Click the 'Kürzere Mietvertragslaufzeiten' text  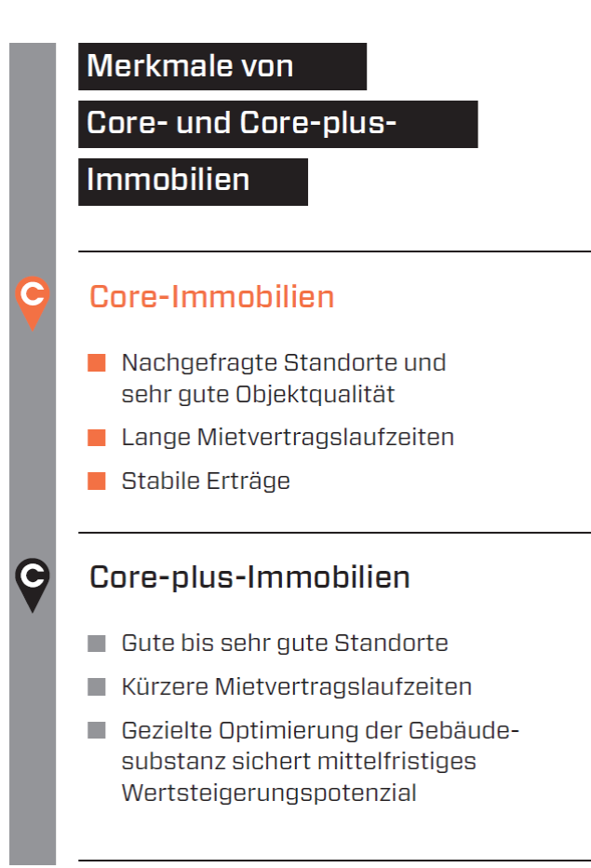296,687
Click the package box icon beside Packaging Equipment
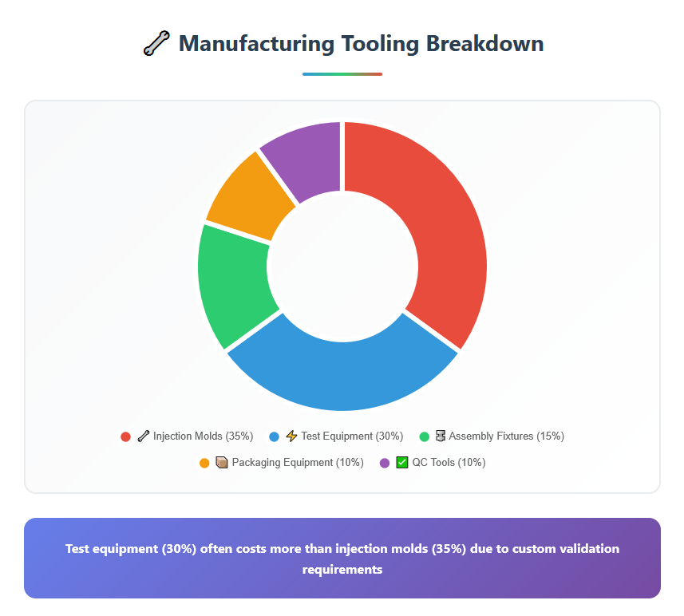The width and height of the screenshot is (684, 616). (x=222, y=463)
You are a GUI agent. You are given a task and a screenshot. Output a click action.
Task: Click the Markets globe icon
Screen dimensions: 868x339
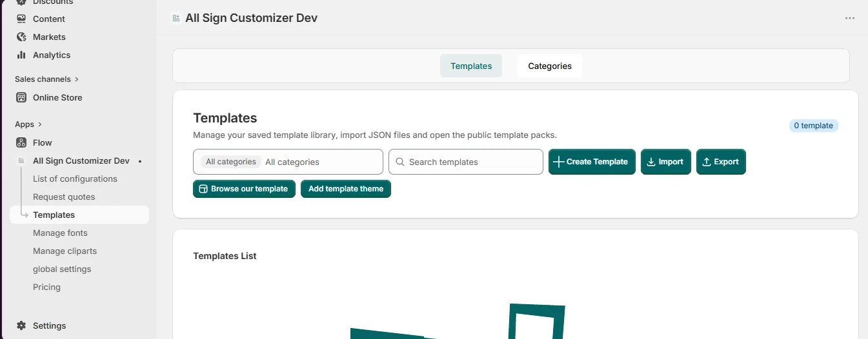click(x=21, y=37)
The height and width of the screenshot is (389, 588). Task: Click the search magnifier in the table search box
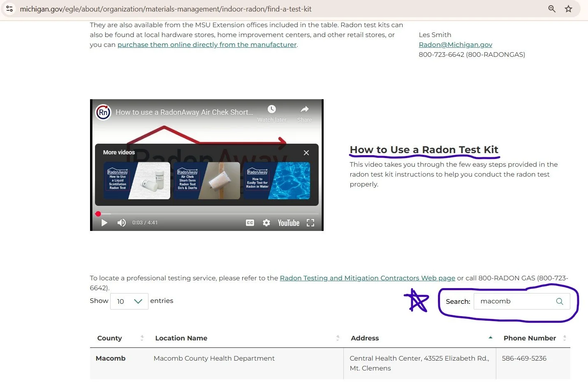tap(559, 301)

■ **Work to complete**: Only the lines from the line with "The height and" to the end of the records should be repeated, exactly and without pictures.

■ **Response to this task**:
The height and width of the screenshot is (389, 588). Task: Click the search magnifier in the table search box
tap(559, 301)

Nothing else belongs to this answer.